Exercise materials:
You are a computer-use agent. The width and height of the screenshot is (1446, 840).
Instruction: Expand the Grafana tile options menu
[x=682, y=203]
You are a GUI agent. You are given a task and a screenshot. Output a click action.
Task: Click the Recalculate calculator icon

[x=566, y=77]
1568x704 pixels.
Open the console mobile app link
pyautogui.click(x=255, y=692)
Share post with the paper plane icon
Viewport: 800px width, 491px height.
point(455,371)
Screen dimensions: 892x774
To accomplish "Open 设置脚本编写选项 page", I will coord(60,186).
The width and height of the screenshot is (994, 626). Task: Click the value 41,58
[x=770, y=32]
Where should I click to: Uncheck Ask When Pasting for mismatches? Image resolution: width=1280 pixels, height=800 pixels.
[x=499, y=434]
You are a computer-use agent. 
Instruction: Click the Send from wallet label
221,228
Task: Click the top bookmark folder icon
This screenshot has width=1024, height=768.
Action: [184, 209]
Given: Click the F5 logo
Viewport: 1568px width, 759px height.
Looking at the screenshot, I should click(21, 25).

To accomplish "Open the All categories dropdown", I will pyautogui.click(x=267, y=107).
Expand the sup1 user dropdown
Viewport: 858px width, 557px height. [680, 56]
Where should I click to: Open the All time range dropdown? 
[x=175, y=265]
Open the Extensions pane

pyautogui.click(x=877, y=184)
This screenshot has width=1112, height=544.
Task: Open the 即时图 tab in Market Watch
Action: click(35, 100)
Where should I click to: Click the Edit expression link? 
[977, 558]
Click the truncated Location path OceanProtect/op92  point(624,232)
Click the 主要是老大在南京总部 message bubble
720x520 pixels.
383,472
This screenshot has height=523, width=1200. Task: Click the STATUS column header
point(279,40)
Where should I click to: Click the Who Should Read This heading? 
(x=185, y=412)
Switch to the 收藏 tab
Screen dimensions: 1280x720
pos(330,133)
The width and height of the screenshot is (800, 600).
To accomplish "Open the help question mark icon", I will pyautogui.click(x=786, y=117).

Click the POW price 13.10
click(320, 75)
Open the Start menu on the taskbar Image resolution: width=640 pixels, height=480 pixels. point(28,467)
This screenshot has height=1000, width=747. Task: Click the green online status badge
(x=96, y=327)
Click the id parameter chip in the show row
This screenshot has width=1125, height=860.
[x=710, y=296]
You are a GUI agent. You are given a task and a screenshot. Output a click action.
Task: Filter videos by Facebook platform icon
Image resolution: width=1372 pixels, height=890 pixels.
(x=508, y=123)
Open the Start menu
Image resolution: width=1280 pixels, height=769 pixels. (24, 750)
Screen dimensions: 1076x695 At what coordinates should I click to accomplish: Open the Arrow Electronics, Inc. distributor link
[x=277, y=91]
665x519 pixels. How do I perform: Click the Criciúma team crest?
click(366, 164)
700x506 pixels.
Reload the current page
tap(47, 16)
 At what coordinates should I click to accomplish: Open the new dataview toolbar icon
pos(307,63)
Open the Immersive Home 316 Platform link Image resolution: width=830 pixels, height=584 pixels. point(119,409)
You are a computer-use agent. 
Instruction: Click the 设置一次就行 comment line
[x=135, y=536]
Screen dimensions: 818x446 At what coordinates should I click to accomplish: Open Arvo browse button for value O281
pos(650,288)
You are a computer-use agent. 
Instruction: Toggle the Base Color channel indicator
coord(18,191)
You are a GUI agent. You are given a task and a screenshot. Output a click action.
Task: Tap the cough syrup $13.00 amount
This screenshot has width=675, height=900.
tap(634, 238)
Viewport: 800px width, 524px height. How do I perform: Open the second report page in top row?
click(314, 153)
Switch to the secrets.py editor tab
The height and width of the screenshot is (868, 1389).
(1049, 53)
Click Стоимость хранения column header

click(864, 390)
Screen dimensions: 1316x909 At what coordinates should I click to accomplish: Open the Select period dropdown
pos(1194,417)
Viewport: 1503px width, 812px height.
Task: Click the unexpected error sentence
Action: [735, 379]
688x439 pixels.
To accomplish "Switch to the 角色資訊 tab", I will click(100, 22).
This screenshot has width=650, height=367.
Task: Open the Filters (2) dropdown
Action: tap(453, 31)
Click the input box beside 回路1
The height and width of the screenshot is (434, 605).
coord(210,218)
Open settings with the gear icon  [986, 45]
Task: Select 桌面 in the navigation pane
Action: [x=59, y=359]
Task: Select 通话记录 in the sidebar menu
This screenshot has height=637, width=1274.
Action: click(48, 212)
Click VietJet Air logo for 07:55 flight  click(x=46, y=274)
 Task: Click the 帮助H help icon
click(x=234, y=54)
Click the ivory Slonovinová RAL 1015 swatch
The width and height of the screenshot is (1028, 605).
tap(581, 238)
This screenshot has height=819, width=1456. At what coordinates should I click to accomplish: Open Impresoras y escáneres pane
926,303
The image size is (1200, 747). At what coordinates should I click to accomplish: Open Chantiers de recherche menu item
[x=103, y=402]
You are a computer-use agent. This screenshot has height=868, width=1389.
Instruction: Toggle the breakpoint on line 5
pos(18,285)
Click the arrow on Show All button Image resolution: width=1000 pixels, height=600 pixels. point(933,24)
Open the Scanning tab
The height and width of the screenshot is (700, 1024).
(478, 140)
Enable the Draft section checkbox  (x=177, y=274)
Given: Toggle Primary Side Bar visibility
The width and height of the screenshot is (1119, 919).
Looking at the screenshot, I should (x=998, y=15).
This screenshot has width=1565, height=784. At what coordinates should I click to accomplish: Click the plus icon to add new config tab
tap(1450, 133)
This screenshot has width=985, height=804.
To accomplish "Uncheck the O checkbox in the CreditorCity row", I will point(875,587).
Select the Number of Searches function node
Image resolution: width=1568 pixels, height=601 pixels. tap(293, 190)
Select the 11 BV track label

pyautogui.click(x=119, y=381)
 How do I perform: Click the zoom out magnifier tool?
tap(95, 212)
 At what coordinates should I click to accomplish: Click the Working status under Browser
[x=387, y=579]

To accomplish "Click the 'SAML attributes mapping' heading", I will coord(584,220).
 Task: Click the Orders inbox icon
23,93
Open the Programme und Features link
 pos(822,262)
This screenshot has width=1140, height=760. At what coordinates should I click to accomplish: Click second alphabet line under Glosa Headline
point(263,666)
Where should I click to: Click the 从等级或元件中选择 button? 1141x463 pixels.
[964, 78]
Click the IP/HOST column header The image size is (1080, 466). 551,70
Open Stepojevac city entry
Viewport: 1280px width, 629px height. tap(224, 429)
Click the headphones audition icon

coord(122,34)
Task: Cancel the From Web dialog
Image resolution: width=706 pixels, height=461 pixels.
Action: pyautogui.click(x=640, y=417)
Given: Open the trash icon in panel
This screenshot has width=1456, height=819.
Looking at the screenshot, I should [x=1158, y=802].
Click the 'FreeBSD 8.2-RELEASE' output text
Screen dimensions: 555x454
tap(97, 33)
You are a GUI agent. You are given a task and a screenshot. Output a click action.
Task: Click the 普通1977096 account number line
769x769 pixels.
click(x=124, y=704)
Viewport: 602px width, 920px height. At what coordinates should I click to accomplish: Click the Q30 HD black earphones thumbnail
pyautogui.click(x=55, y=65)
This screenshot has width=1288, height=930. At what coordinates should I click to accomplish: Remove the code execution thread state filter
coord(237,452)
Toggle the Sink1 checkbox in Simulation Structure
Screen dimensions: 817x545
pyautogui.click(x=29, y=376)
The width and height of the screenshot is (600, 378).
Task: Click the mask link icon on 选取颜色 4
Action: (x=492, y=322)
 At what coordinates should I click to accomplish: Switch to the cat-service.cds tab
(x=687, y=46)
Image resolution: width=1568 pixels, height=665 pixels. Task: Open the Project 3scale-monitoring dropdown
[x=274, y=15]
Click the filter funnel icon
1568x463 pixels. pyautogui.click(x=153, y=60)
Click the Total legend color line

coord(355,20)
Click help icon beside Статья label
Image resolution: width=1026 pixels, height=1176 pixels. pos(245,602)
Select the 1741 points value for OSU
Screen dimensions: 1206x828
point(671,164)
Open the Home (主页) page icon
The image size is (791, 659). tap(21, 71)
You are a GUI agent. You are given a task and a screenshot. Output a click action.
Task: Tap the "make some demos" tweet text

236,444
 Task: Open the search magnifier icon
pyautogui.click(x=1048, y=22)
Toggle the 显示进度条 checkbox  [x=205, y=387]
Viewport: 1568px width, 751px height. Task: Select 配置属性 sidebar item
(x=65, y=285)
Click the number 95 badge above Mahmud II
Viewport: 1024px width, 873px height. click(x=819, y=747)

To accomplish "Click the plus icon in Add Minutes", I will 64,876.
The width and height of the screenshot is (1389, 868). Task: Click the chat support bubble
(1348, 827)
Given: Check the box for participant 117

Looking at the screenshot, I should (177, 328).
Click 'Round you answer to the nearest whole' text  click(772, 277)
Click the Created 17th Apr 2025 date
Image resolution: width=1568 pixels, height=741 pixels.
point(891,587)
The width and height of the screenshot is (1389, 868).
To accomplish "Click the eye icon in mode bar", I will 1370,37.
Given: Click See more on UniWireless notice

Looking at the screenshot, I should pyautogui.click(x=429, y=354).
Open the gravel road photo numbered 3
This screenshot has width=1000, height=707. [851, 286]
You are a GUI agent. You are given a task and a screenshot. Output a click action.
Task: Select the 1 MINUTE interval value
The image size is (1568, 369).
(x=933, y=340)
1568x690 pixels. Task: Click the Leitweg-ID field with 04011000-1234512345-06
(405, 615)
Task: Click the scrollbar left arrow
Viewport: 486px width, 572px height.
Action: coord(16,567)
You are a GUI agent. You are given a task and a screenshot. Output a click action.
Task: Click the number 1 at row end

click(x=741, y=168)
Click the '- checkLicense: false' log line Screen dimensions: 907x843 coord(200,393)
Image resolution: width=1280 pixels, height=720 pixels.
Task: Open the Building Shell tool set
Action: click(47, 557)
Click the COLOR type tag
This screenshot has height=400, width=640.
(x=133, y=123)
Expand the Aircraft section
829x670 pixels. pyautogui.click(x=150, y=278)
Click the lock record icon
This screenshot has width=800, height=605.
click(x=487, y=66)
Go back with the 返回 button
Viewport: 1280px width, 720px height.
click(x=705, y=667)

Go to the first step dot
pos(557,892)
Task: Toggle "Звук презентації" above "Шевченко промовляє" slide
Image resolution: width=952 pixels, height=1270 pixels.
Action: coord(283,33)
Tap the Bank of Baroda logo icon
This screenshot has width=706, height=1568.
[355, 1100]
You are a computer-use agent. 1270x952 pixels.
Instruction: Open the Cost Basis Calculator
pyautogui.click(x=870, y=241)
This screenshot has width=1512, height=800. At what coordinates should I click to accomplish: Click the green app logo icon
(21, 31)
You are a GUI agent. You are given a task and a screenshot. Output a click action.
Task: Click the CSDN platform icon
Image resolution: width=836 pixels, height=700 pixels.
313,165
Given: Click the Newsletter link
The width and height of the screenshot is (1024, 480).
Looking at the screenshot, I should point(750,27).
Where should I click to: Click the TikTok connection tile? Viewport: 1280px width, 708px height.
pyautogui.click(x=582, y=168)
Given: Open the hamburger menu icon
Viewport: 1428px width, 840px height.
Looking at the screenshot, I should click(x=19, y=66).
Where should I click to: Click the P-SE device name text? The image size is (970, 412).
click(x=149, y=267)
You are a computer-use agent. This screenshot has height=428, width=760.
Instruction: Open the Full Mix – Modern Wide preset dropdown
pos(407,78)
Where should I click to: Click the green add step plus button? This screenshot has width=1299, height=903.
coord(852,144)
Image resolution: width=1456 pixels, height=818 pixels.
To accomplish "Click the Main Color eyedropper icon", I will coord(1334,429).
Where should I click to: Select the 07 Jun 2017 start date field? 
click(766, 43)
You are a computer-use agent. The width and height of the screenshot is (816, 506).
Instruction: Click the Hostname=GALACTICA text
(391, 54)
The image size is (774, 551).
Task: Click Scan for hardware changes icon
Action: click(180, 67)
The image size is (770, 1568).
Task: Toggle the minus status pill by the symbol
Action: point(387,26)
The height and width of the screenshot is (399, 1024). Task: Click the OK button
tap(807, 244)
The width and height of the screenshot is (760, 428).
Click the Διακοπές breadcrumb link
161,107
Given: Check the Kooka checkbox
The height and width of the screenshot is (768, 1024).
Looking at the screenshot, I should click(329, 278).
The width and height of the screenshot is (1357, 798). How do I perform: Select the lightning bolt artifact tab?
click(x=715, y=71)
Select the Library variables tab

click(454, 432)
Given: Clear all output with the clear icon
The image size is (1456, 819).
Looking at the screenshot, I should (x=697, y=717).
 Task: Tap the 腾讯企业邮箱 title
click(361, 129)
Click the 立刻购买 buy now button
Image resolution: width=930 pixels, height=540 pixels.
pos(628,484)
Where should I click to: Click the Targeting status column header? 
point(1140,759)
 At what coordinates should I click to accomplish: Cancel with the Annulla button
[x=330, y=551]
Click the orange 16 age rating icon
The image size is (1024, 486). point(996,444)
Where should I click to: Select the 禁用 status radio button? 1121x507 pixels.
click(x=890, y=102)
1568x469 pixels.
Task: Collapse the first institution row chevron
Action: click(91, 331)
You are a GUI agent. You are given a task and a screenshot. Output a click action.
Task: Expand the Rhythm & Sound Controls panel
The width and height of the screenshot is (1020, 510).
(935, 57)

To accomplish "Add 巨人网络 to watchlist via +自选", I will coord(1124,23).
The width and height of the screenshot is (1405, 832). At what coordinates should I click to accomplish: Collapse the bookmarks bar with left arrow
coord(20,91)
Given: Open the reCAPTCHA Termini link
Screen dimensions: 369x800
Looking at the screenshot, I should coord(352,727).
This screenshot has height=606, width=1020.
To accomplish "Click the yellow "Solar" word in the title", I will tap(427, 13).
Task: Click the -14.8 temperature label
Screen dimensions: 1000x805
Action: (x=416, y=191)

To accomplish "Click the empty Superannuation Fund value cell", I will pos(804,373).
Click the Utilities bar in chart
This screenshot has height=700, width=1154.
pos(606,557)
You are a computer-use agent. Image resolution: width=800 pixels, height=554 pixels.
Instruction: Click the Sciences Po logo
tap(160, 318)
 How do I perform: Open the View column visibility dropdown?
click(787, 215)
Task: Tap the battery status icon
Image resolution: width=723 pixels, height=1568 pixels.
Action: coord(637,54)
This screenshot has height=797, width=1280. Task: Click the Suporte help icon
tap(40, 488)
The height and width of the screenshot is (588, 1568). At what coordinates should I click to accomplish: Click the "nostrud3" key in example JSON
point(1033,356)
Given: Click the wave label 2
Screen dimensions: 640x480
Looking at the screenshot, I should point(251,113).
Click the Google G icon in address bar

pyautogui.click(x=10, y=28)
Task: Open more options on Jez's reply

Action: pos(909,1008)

What you need to do: Turn the records from the start through the line containing "[x=566, y=77]" into a Markdown table with the columns Row and Line, numbering each row and skipping blank lines.

Written answer:
| Row | Line |
|---|---|
| 1 | You are a computer-use agent. The width and height of the screenshot is (1446, 840). |
| 2 | Instruction: Expand the Grafana tile options menu |
| 3 | [x=682, y=203] |
| 4 | You are a GUI agent. You are given a task and a screenshot. Output a click action. |
| 5 | Task: Click the Recalculate calculator icon |
| 6 | [x=566, y=77] |